• What you are asked to do: Please repeat the data below exactly, with the pictures removed.
== Dataset entries
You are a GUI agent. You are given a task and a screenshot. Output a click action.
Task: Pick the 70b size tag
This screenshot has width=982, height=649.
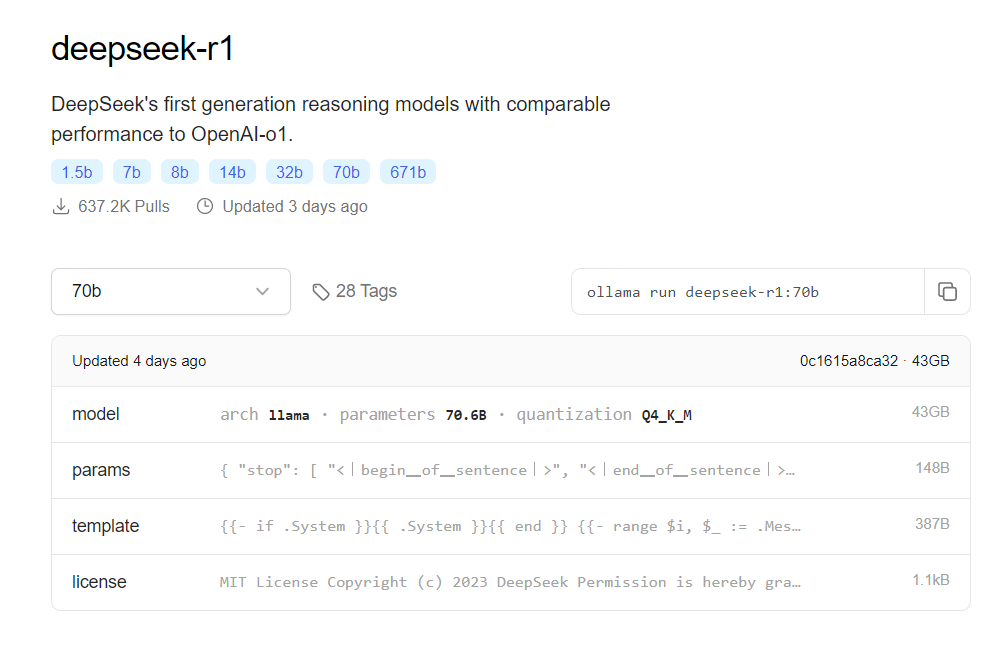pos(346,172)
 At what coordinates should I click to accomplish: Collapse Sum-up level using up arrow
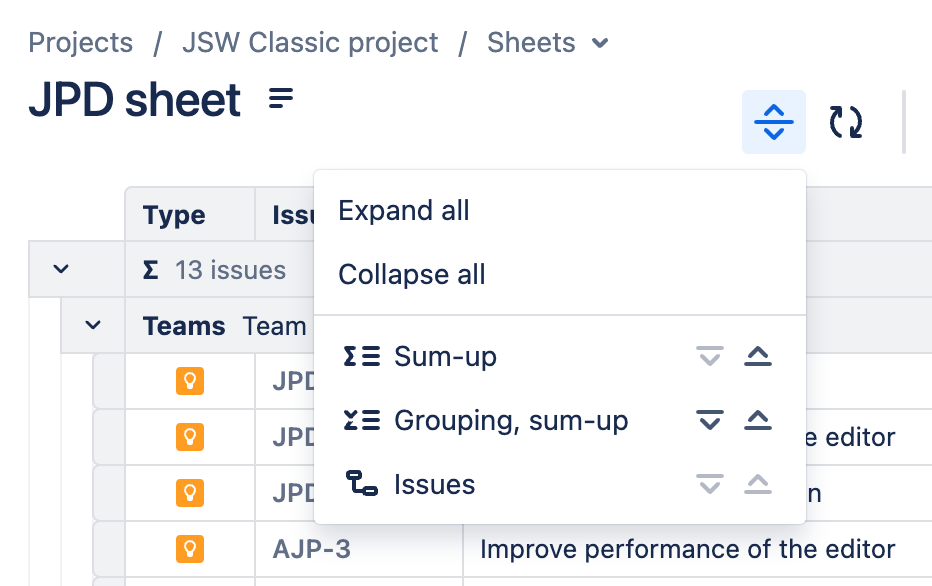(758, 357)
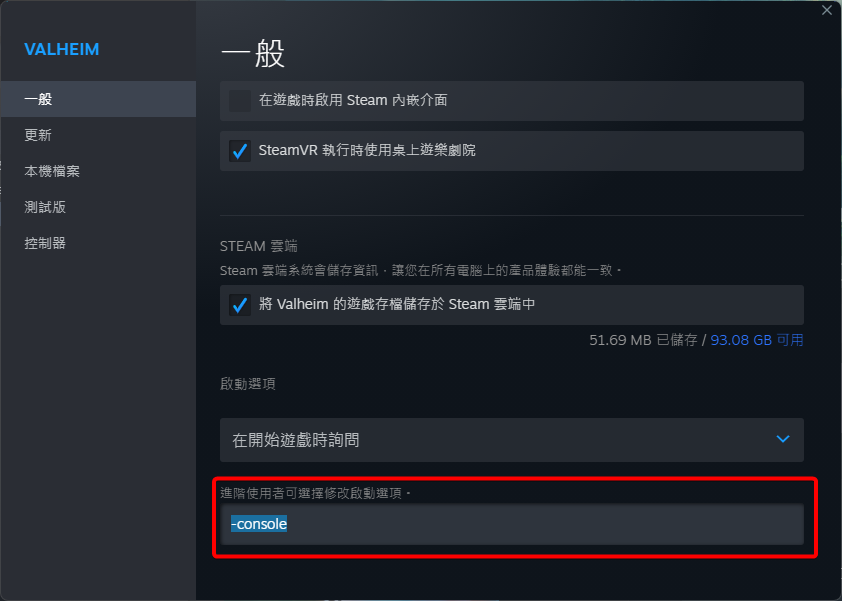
====
• Reply to the exercise:
You are a GUI agent. You are given a task and a screenshot. Output a click action.
Task: Pick the 70b size tag
This screenshot has width=982, height=649.
pos(346,172)
 At what coordinates should I click to accomplish: Collapse Sum-up level using up arrow
(758, 357)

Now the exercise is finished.